Review: Learning to See
I love a good strong woman protagonist, and Learning to See definitely fit that description! This work of fiction is based on the real life of Dorothea Lange, a woman photographer in a time when a woman’s work was seen more as being a mom, staying in the home. I really didn’t know anything about Lange, so it was fun to put her on my radar.
Lange was a gifted photographer who used her talents to try to show the rest of America some of the struggles that the poorest during the Great Depression and beyond were going through. Later in life, she photographed the internment camps where the Japanese were interned during WWII. While she saw some success during her career, she was forced to make sacrifices in her family life to keep her sons safe and well cared for. They lived with foster families during the height of the Great Depression and Lange’s career, so that she could work to make enough money to support them.
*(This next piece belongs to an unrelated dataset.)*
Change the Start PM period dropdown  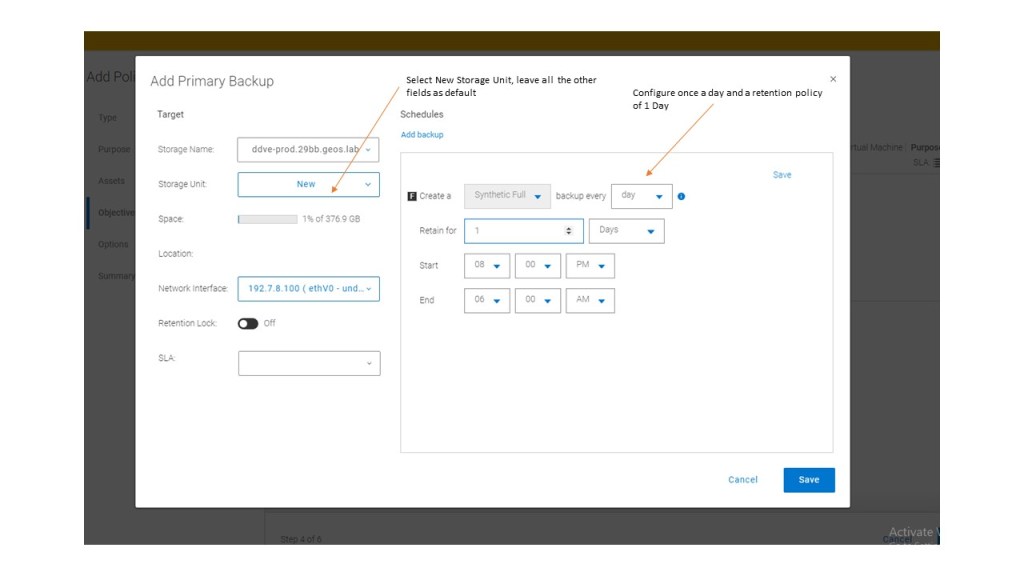tap(590, 266)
I really enjoyed this book! The writing style was pretty straightforward and kept the focus on the story of Lange’s life. While it followed the arc of her life, the author did have to take some creative liberties to make the book follow more of an arc you find in a work of fiction. The author does a good job of explaining that, and there are some notes in the back of the book about Lange, along with some pictures of her photographs. You can see how some of them are worked into the story of the book, which is fun. However, I definitely feel like I need to read more about Lange’s real life now so I know what was true about her in the book and what was changed to follow the story line. I could also tell it was hard to get her whole life into 300-some pages, as there had to be some pretty big jumps over years in the story.
Overall, this book was a fun read. It’s interesting how the dilemma of raising kids vs. going back to work is one that still causes anxiety for many moms (and, increasingly, more dads) today. I really loved Lange’s story and enjoyed the author’s interpretation of her inner thoughts, hopes and desires. A solid 4-star read!
• Paperback: 384 pages
• Publisher: William Morrow Paperbacks (January 22, 2019)
“Written with grace, empathy, and bright imagination, Learning to See gives us the vivid interior life of a remarkably resilient woman. Dorothea Lange’s story is about passion and art, love and family, but also about the sacrifices women make—and have always made—to illuminate the truth of the world.” —Danya Kukafka, national bestselling author of Girl in Snow
Learning to See is a gripping account of the Dorothea Lange, the woman behind the camera who risked everything for art, activism, and love. …
In 1918, a fearless twenty-two-year old arrives in bohemian San Francisco from the Northeast, determined to make her own way as an independent woman. Renaming herself Dorothea Lange she is soon the celebrated owner of the city’s most prestigious and stylish portrait studio and wife of the talented but volatile painter, Maynard Dixon.
By the early 1930s, as America’s economy collapses, her marriage founders and Dorothea must find ways to support her two young sons single-handedly. Determined to expose the horrific conditions of the nation’s poor, she takes to the road with her camera, creating images that inspire, reform, and define the era. And when the United States enters World War II, Dorothea chooses to confront another injustice—the incarceration of thousands of innocent Japanese Americans.
At a time when women were supposed to keep the home fires burning, Dorothea Lange, creator of the most iconic photographs of the 20th century, dares to be different. But her choices came at a steep price…
About Elise Hooper
A New Englander by birth (and at heart), Elise lives with her husband and two young daughters in Seattle, where she teaches history and literature. The Other Alcott was her first novel.